(INFORMATION SHOWN begins)

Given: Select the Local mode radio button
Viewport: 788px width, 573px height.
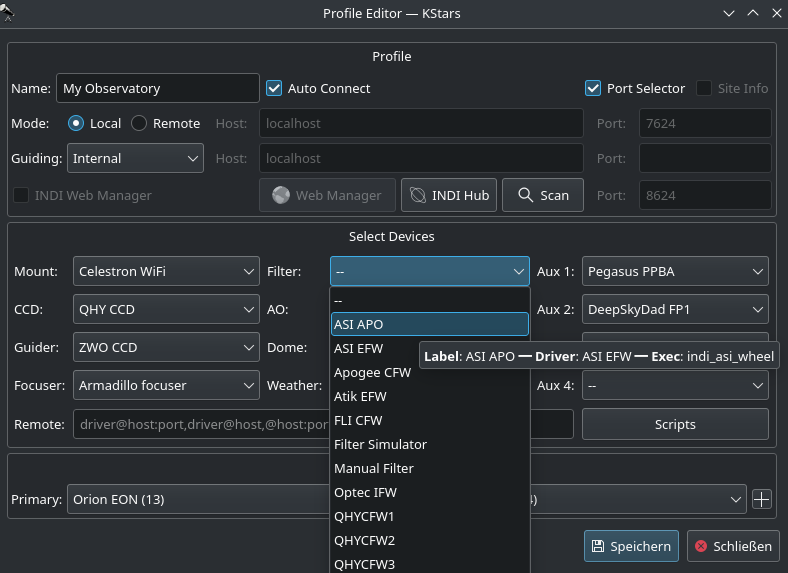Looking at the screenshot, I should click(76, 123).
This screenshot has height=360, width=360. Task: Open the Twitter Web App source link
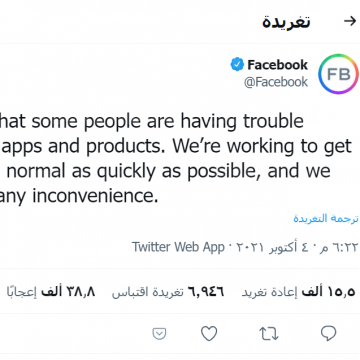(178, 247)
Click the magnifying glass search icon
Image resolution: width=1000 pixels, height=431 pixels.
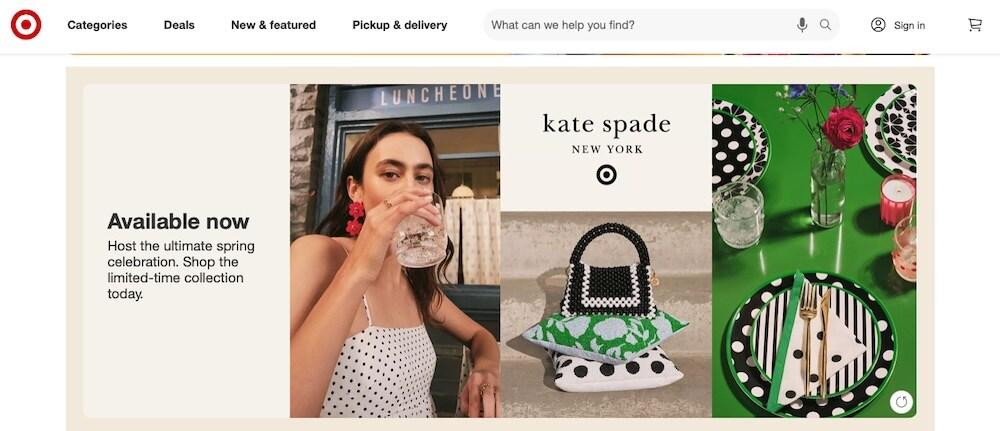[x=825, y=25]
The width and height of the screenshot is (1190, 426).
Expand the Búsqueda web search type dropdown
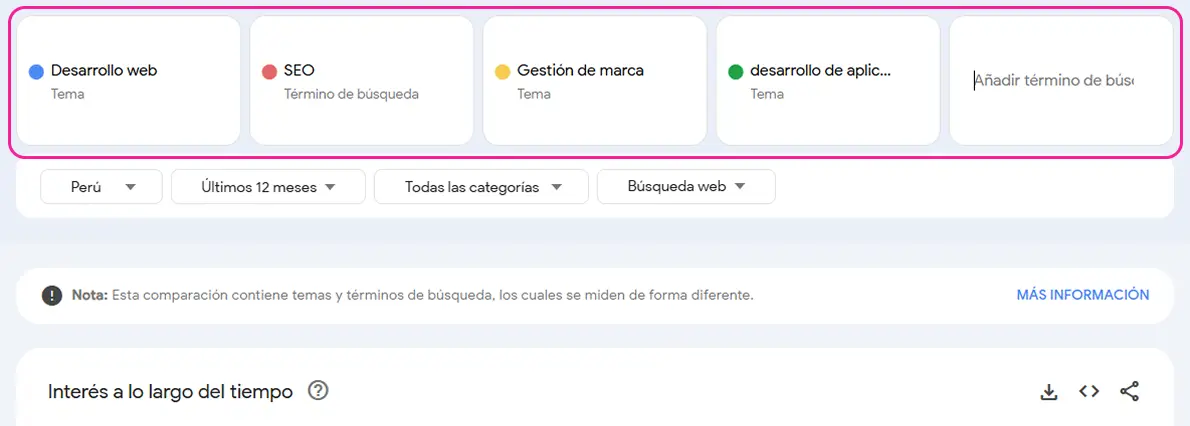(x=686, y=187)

(INFORMATION SHOWN ends)

Copy the lines exactly. Start at the line with "Click the magnifying glass search icon", end at the last line above, include both, and omit all pictures.

§ THE ANSWER:
Click the magnifying glass search icon
Image resolution: width=1000 pixels, height=431 pixels.
[x=825, y=25]
The width and height of the screenshot is (1190, 426).
Expand the Búsqueda web search type dropdown
(x=686, y=187)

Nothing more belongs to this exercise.